__Exercise prompt__
What is the number of lines in the data below that contain "Windows"? Reply with the number only.

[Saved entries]
++++++++

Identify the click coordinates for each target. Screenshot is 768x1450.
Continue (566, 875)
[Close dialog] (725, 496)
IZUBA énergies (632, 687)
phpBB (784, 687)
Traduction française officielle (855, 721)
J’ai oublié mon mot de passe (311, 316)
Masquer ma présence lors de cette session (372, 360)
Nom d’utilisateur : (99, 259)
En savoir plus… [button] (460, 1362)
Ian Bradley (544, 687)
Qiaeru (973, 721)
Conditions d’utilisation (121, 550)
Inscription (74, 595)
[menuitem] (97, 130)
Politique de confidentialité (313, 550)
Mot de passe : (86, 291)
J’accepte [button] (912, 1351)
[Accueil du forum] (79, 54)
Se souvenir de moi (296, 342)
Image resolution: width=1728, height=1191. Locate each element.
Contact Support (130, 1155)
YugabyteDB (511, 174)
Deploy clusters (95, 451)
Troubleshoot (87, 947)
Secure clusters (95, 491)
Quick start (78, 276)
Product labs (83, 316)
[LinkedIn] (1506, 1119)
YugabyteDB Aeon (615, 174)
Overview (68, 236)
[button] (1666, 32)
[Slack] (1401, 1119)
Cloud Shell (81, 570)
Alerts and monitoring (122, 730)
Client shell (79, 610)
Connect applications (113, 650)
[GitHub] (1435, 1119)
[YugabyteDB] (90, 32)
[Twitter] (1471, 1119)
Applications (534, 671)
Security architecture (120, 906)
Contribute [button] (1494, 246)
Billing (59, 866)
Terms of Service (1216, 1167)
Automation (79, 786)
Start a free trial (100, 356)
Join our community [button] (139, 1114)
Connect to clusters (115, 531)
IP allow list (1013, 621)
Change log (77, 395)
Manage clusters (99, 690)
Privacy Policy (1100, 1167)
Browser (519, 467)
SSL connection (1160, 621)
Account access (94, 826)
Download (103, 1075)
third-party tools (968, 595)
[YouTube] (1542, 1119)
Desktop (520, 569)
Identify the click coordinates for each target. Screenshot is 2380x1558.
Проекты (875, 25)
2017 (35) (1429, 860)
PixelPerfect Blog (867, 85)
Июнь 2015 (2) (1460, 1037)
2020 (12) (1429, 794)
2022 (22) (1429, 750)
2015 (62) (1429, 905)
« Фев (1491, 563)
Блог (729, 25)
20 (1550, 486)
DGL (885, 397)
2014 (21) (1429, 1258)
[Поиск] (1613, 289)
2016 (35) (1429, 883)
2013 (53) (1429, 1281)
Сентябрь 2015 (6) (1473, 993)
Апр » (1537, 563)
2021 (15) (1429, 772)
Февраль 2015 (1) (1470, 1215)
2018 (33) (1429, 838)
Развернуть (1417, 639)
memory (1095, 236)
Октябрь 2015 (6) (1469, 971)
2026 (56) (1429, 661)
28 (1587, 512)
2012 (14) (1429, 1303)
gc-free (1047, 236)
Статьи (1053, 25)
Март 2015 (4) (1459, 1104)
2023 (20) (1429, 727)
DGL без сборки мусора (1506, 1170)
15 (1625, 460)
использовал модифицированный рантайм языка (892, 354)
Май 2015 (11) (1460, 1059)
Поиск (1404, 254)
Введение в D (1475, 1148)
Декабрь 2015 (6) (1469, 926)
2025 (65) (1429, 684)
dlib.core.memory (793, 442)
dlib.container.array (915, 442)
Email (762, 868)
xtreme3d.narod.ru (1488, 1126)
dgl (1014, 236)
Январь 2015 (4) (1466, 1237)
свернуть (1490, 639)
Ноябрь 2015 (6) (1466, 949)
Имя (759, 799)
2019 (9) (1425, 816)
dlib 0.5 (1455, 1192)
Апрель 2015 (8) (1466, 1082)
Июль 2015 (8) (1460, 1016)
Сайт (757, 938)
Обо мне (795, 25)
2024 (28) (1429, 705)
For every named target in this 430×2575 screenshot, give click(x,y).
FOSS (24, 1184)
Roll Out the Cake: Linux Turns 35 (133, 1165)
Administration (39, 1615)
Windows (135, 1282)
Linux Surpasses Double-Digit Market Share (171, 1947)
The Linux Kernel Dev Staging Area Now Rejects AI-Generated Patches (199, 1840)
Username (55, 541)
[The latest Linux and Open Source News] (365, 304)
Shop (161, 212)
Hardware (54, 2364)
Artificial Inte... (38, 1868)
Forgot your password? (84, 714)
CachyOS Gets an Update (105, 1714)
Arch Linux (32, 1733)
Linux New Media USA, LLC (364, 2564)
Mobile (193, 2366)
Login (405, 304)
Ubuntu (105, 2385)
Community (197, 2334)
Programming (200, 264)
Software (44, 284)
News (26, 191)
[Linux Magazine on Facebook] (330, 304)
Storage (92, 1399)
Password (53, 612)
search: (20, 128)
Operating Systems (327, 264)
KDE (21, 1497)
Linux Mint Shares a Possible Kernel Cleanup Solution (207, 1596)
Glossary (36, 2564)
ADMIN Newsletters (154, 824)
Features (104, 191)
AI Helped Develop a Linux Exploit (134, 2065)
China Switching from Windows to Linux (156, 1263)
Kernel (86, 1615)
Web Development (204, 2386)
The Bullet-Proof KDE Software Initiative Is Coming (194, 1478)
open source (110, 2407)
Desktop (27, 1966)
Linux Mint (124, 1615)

++++++++

__Solved exercise__
2